== SHORT PROBLEM ==
In the passage on general-purpose GPU benchmark suites, why does the Rodinia suite also provide CPU versions of its kernels? Answer in one to three sentences.

== SELECTED TEXT ==
-- -- --

Ii Motivation and Related Work

Ii-a General-Purpose GPU Benchmark Suites

Since GPU has been used for general-purpose computing, a few GPU benchmark suites have been developed to evaluate performance and architectural characteristics of GPUs for general purpose applications. NVIDIA has been releasing CUDA SDKs [23] when they release a new CUDA version. NVIDIA CUDA SDK includes various scientific and graphics application kernels as well as a few sample device interfacing applications that help CUDA programmers learn new features of CUDA. Rodinia benchmark suite [24] was developed by a team of University of Virginia. It includes CUDA and OpenCL kernels of graph, data mining, image recognition, bioinformatics, and physics simulation domains. They also provide CPU version kernel code that are parallelized with OpenMP for a comparison. Parboil [25] was developed by a team of University of Illinois at Urbana-Champaign. Parboil includes CUDA and OpenCL kernels of image processing, biomolecular simulation, fluid dynamics, and astronomy domains. Parboil also includes CPU equivalents of the kernels that are parallelized by OpenMP. GPGPU-Sim [19], which is a GPU architecture simulator, also encloses an assorted CUDA programming samples. The samples include various scientific and graphics applications such as AES cryptography, graph processing, laplace computation, n-queens solver, and ray tracing. A team of University of Southern California compiled various graph processing kernels written in CUDA [26]. This graph benchmark suite provides 12 graph-based processing kernels including graph coloring, graph cuts, graph clustering, all pairs and single-source shortest path, and page rank, which help explore various characteristics of graph-based applications.

-- -- --

== DATA SEGMENT ==
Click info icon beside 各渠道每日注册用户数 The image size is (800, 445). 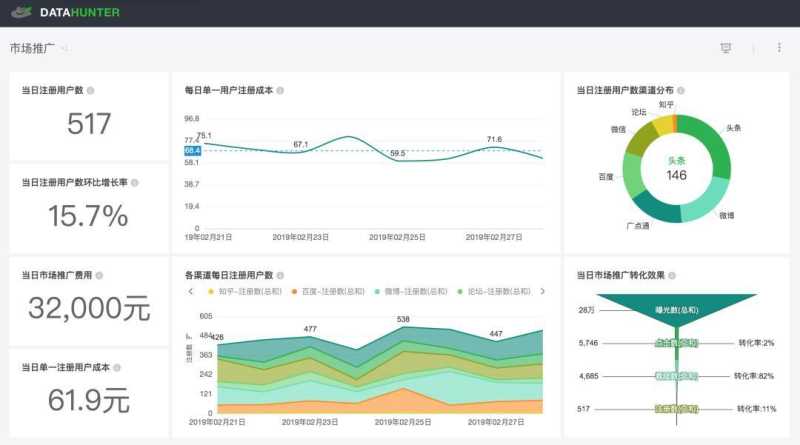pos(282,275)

-- -- --

== EXPECTED ANSWER ==
Rodinia provides CPU versions of its kernels, parallelized with OpenMP, for comparison.